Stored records
——————————
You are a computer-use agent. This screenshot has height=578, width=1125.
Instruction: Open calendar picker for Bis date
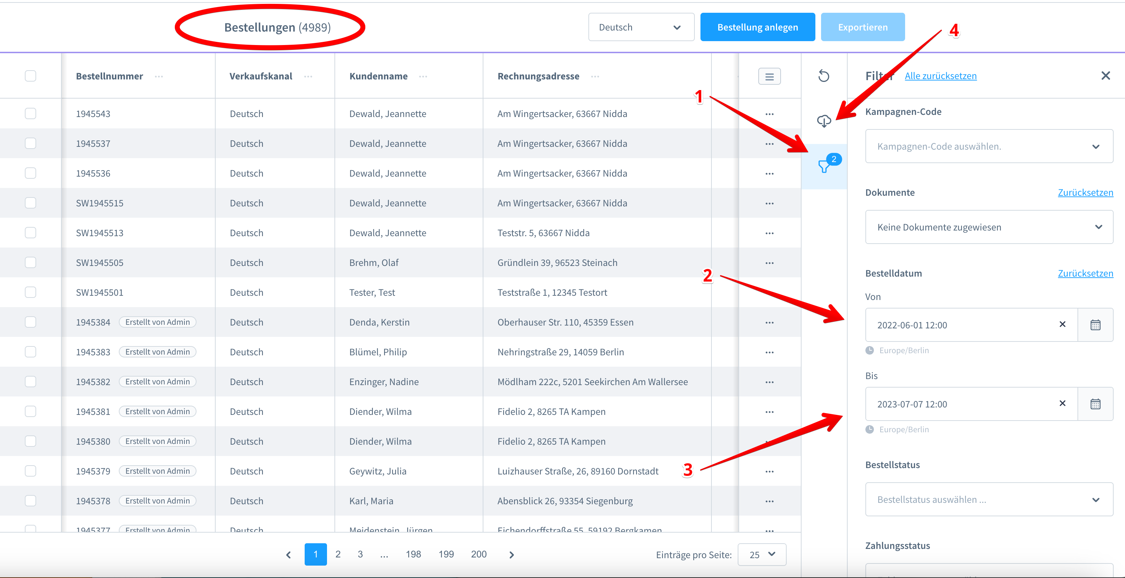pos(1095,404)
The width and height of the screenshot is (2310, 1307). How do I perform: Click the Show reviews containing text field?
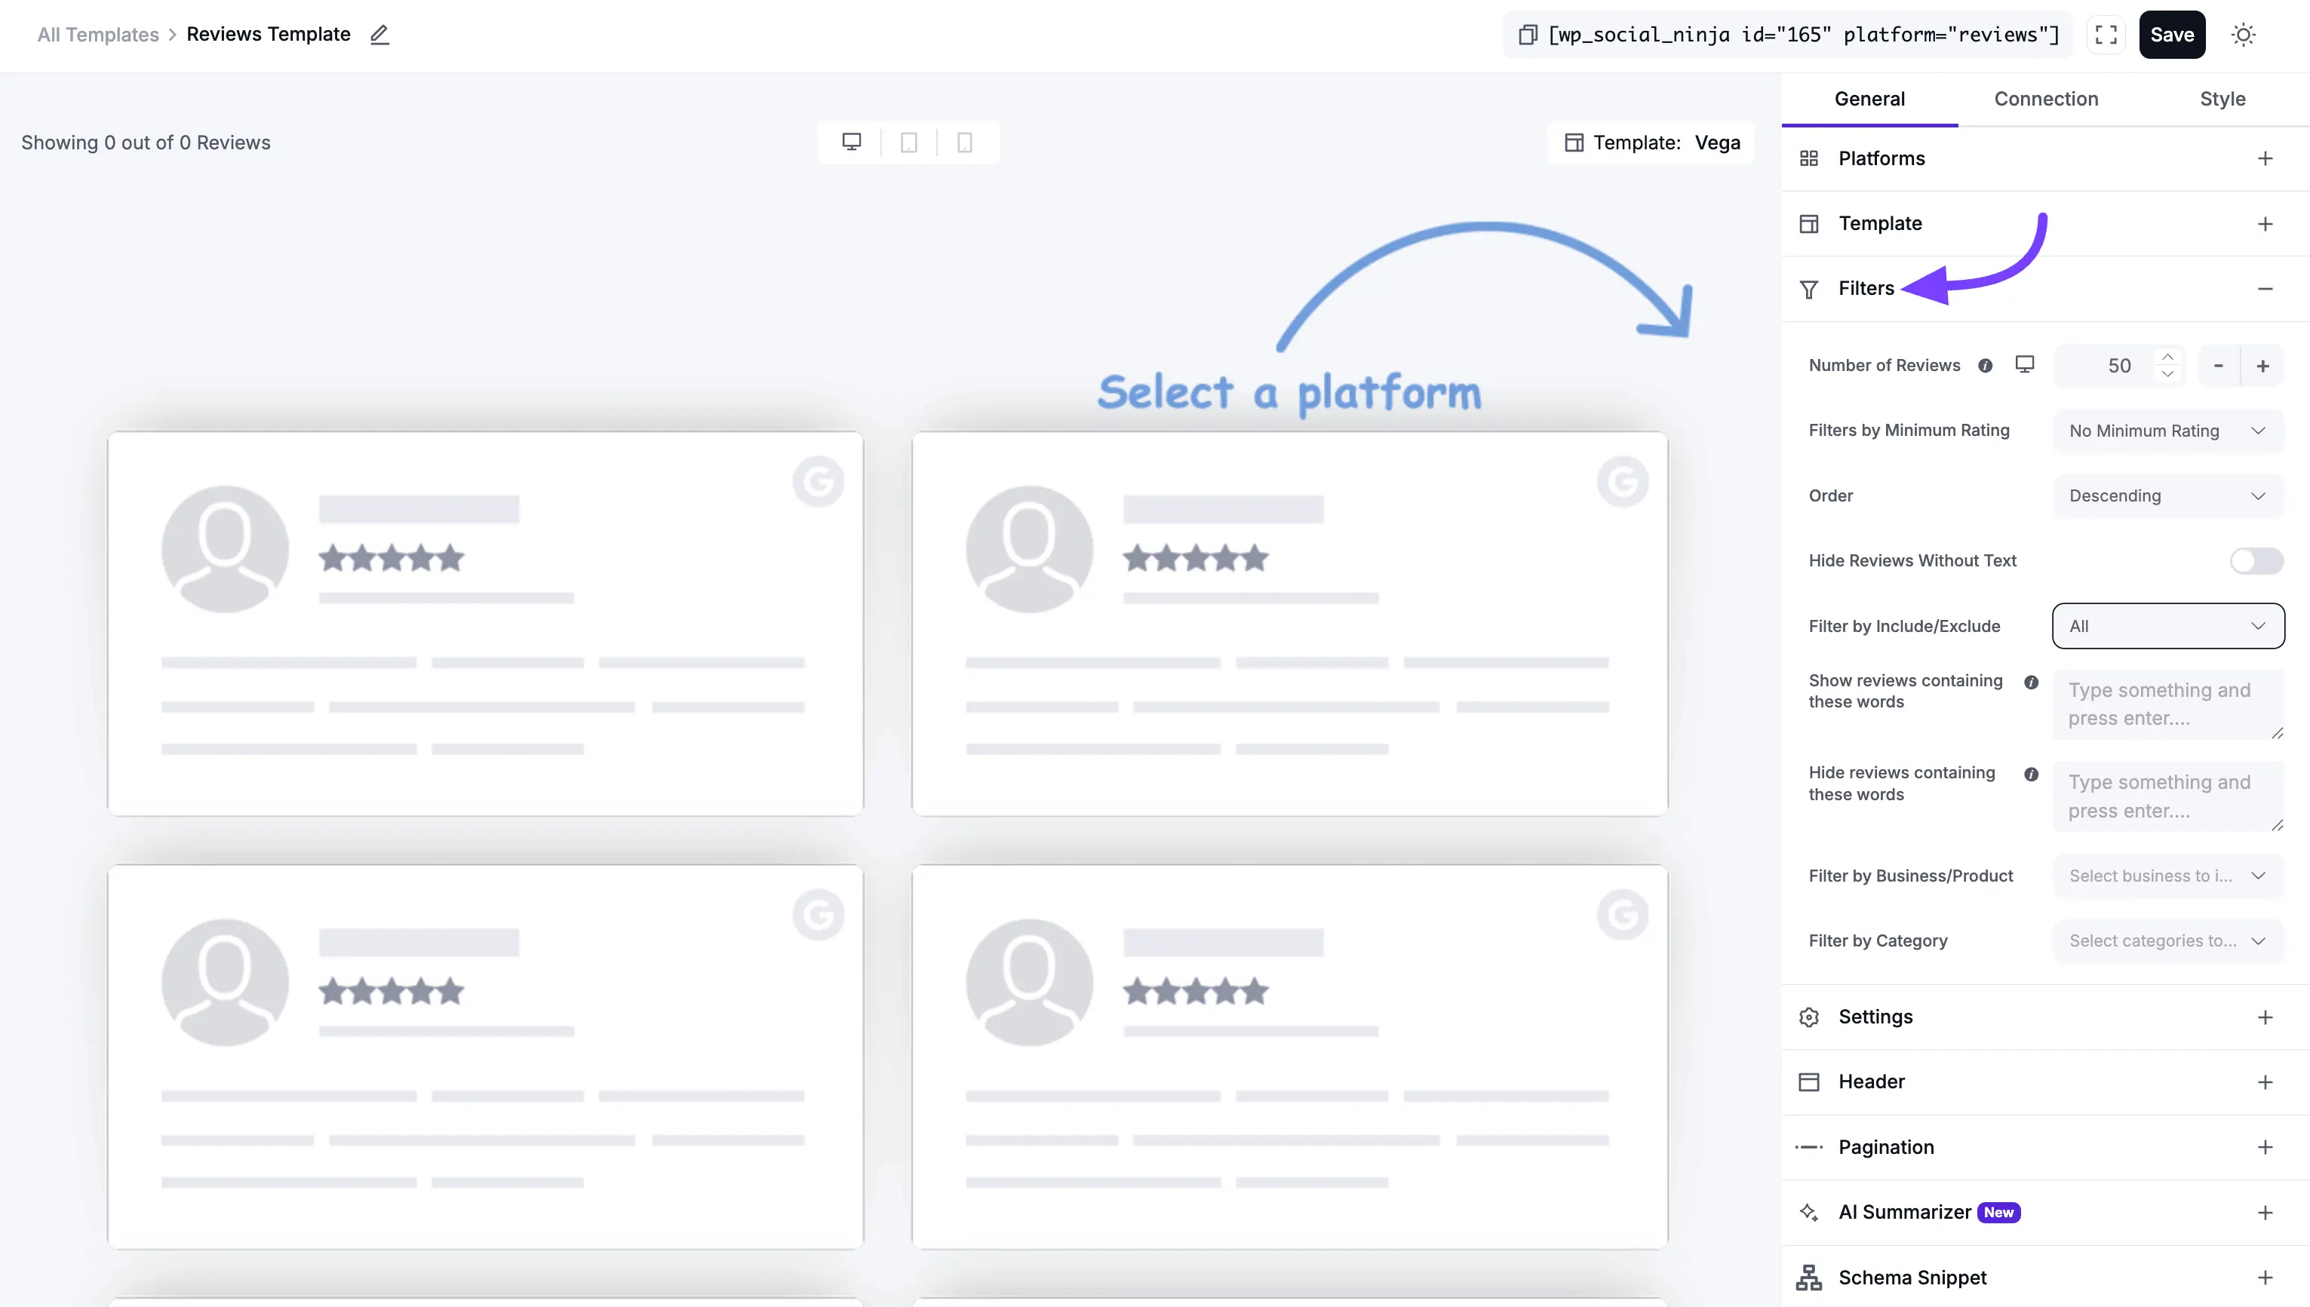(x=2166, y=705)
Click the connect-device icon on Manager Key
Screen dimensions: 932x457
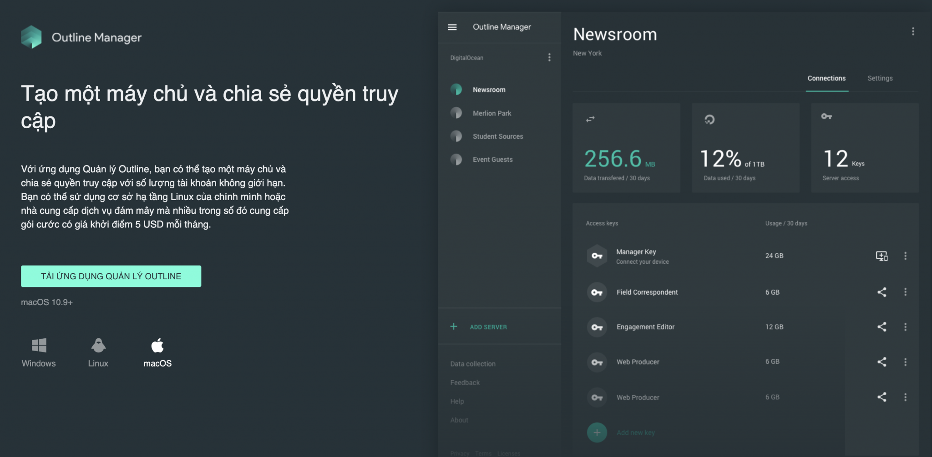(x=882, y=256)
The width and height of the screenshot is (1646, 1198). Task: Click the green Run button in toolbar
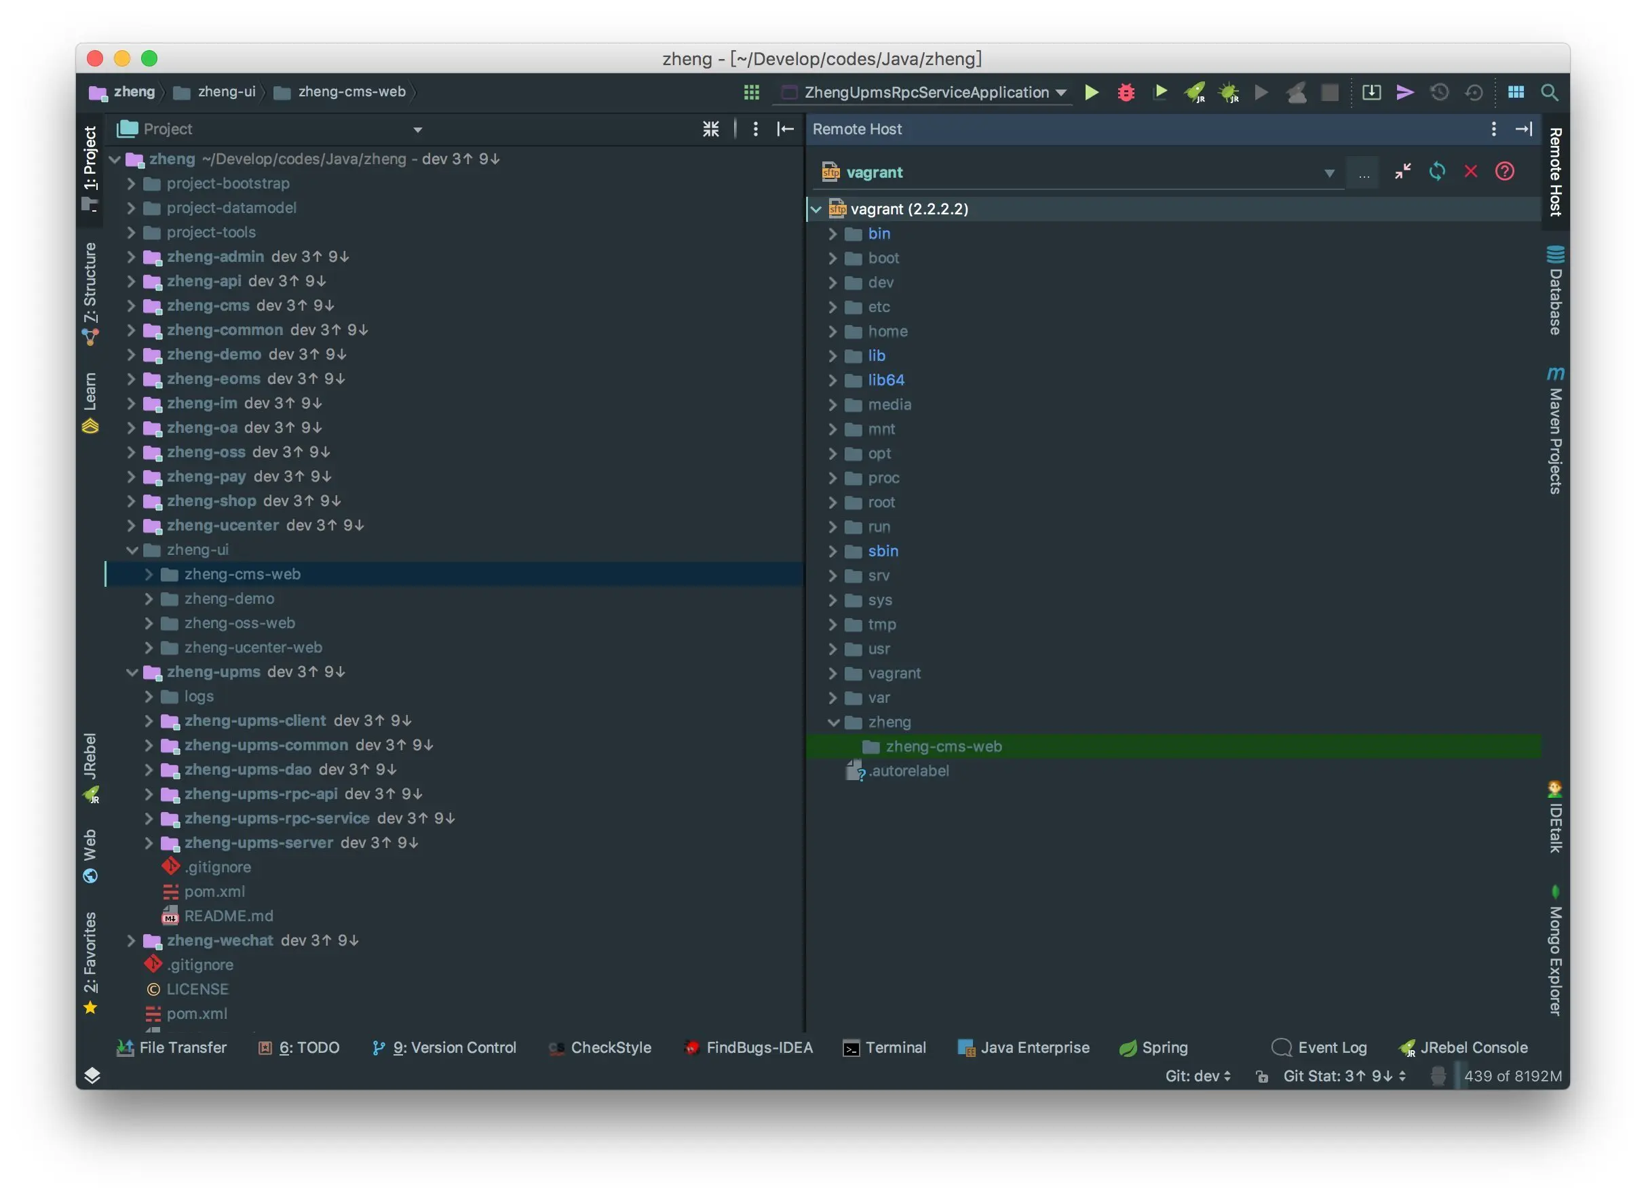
——————————
* Problem description:
Write out each entry above once more, exactly as written, and drop the pictures.

* Final answer:
You are a computer-use agent. This screenshot has height=578, width=1125.
Instruction: Open calendar picker for Bis date
pos(1095,404)
The width and height of the screenshot is (2310, 1307). How do I perform: Click the Show reviews containing text field?
(x=2166, y=705)
Click the connect-device icon on Manager Key
Screen dimensions: 932x457
(x=882, y=256)
The width and height of the screenshot is (1646, 1198). Task: Click the green Run button in toolbar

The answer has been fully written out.